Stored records
-.-.-
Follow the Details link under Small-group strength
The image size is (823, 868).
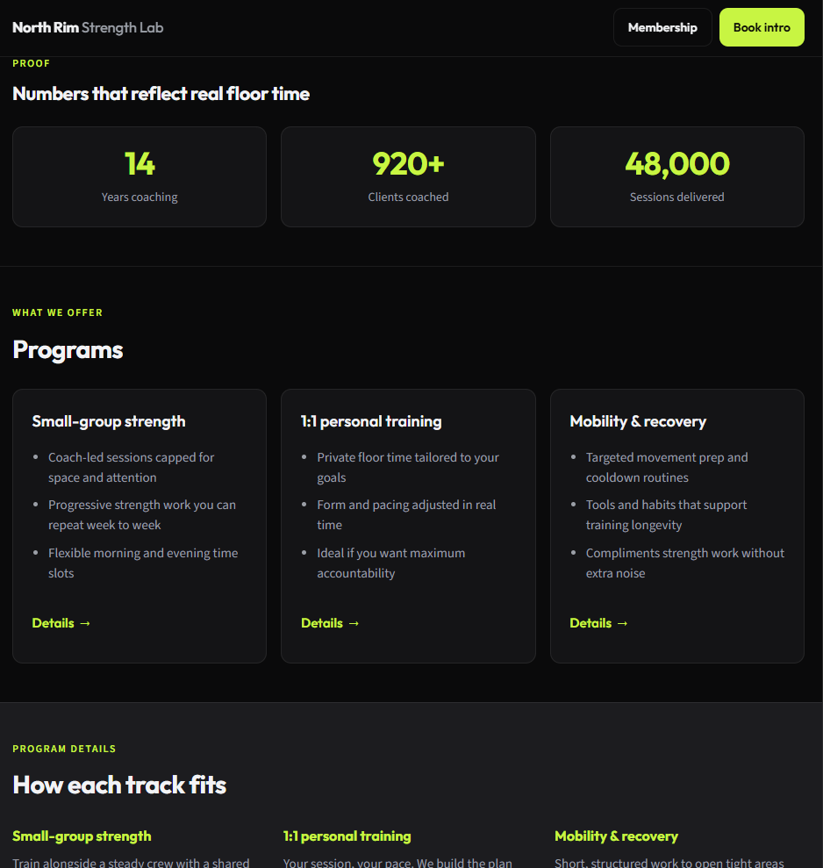pyautogui.click(x=54, y=623)
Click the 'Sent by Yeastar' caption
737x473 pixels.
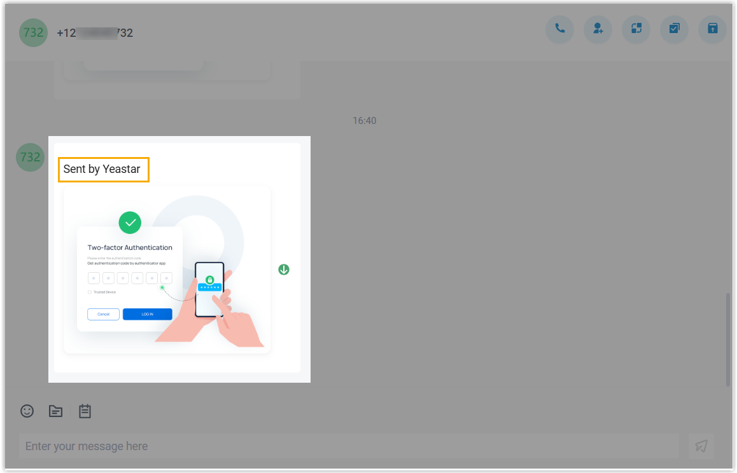click(102, 170)
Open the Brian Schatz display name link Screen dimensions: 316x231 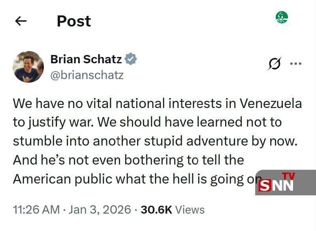click(86, 59)
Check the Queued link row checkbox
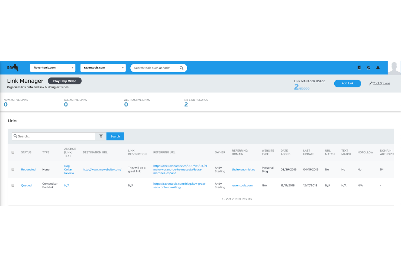 pyautogui.click(x=13, y=185)
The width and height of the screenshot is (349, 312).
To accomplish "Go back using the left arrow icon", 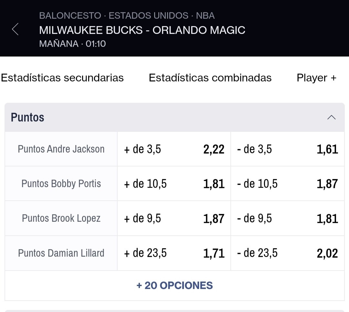I will 15,29.
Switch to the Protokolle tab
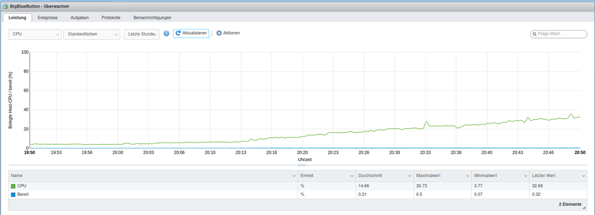 tap(111, 17)
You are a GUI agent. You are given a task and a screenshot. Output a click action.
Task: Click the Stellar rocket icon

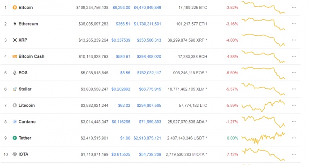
-.-.-
**Work order:** Where a line above contains the string "screenshot", tally it, then give the number alone.

**Answer space:** 2